Records supplied:

================

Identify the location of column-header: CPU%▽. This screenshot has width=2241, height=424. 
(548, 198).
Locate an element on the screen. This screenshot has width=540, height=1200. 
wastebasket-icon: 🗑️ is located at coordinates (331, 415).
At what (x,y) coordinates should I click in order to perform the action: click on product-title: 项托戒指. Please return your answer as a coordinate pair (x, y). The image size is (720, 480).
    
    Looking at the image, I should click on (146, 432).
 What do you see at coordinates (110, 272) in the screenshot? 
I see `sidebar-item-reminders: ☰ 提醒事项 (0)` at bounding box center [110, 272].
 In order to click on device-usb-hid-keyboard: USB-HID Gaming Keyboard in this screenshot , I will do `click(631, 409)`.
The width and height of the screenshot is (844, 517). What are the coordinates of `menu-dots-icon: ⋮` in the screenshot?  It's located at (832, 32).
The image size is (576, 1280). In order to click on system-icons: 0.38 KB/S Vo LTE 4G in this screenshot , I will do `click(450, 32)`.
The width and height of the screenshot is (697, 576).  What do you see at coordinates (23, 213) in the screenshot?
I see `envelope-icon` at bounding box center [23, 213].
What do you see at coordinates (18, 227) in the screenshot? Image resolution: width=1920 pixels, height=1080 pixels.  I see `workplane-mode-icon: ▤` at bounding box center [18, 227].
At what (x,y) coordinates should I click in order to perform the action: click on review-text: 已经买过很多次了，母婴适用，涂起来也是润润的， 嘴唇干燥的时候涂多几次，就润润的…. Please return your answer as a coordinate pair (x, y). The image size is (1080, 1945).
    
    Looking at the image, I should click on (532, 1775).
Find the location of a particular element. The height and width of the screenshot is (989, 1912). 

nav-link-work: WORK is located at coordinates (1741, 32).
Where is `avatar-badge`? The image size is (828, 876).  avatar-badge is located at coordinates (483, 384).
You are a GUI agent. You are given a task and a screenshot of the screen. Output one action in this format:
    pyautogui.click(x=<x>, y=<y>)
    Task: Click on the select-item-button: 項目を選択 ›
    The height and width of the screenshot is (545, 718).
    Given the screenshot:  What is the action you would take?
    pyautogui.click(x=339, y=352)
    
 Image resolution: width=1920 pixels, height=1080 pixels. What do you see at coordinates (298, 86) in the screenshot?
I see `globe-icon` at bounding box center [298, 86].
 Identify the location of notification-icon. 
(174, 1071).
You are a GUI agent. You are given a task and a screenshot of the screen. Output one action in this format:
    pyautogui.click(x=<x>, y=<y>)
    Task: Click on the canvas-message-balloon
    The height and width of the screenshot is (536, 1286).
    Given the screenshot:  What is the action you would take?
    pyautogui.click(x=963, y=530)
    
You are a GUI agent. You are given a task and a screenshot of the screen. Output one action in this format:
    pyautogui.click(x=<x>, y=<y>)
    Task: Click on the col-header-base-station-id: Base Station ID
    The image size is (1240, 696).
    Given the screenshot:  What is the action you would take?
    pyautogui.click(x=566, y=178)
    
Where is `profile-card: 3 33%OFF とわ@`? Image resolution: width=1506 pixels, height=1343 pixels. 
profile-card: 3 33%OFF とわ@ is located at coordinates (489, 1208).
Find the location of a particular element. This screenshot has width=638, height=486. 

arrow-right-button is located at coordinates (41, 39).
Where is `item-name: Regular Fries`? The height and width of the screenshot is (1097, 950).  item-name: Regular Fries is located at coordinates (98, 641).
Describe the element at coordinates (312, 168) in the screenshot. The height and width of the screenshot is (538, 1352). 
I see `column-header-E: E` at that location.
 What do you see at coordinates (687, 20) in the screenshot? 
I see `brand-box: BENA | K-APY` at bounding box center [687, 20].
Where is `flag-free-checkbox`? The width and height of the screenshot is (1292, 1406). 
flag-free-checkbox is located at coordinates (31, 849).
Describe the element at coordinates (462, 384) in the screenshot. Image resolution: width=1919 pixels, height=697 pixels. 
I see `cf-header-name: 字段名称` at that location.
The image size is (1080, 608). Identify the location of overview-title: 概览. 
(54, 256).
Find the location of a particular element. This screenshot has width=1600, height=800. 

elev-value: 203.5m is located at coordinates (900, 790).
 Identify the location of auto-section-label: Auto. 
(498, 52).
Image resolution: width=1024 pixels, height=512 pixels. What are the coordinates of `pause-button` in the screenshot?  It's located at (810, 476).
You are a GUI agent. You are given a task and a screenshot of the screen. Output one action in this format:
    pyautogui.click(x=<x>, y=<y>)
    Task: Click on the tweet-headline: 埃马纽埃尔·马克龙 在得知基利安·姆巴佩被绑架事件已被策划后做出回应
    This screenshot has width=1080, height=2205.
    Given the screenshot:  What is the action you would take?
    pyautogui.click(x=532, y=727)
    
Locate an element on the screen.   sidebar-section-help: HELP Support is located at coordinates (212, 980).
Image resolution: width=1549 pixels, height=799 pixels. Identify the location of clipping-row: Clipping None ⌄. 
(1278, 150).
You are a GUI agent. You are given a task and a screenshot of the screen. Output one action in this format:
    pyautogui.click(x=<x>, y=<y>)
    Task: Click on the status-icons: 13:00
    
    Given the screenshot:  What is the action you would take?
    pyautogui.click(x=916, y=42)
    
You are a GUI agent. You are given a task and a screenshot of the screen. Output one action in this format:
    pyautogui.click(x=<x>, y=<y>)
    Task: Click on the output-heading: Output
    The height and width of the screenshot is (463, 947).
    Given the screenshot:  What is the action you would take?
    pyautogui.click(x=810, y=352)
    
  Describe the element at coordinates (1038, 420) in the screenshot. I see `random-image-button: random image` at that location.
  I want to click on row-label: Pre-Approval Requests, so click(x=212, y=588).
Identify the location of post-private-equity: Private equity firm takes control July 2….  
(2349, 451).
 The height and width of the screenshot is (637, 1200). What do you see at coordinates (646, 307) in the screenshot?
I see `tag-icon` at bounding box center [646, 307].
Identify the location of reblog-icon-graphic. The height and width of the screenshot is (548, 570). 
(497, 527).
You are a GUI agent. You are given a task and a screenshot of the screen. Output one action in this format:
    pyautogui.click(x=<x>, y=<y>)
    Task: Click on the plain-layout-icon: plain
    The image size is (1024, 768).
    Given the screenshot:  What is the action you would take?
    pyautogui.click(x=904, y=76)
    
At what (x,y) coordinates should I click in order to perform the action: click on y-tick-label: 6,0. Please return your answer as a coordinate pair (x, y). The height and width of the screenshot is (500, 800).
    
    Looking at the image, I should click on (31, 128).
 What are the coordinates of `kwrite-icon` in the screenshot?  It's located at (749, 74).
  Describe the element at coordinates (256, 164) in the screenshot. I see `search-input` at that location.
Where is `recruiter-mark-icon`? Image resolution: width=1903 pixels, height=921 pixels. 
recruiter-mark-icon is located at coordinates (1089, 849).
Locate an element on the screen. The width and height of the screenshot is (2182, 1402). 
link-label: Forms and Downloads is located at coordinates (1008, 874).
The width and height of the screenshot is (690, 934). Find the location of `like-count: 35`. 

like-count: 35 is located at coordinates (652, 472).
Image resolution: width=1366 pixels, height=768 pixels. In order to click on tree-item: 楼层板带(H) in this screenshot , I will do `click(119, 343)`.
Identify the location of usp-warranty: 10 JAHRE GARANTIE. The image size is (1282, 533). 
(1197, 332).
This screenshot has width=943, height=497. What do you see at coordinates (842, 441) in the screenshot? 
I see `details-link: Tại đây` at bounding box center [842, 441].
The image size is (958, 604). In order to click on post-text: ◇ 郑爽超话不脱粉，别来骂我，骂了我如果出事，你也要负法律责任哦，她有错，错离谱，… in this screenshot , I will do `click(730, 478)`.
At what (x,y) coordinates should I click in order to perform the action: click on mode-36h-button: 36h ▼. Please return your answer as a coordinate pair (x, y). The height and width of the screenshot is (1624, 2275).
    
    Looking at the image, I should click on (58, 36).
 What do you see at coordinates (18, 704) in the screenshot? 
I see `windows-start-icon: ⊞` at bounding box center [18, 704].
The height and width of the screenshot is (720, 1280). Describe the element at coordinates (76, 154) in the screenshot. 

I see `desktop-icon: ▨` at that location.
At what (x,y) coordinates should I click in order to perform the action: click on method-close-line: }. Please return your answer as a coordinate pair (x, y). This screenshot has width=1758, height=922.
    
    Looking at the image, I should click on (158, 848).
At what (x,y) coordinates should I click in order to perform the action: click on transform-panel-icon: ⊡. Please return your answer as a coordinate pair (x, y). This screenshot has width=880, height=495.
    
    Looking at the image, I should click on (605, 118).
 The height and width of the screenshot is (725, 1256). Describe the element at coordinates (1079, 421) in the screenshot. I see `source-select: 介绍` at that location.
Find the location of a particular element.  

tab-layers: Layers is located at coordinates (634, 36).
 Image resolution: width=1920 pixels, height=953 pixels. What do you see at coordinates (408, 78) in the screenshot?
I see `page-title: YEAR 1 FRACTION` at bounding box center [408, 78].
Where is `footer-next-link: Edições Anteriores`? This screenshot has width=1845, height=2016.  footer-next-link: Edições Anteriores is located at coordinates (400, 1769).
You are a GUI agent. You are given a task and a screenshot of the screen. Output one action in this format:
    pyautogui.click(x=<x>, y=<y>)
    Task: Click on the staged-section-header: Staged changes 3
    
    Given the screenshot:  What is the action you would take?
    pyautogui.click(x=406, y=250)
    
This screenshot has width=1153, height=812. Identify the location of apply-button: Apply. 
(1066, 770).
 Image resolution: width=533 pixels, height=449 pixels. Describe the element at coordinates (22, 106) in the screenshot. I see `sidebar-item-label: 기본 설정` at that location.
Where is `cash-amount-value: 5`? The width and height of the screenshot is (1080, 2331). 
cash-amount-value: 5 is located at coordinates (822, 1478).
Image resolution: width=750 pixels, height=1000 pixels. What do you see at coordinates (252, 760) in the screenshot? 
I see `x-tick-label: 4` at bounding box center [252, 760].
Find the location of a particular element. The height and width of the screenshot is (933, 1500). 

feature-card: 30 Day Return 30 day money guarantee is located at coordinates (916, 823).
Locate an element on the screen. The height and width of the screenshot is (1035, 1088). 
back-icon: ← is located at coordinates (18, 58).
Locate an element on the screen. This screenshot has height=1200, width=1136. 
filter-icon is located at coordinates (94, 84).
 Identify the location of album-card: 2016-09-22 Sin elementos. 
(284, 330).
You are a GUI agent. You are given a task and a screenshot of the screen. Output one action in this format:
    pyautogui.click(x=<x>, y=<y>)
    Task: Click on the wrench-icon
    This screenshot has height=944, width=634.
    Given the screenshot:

================

Prompt: Rewrite the lines of the records starting at the one that contains "Identify the location of post-private-equity: Private" and ending at the one that contains "center [646, 307]." as a JSON list of strings, one string per line, leaving out blank lines.

Written solution:
[
  "Identify the location of post-private-equity: Private equity firm takes control July 2….  ",
  "(2349, 451).",
  " The height and width of the screenshot is (637, 1200). What do you see at coordinates (646, 307) in the screenshot?",
  "I see `tag-icon` at bounding box center [646, 307]."
]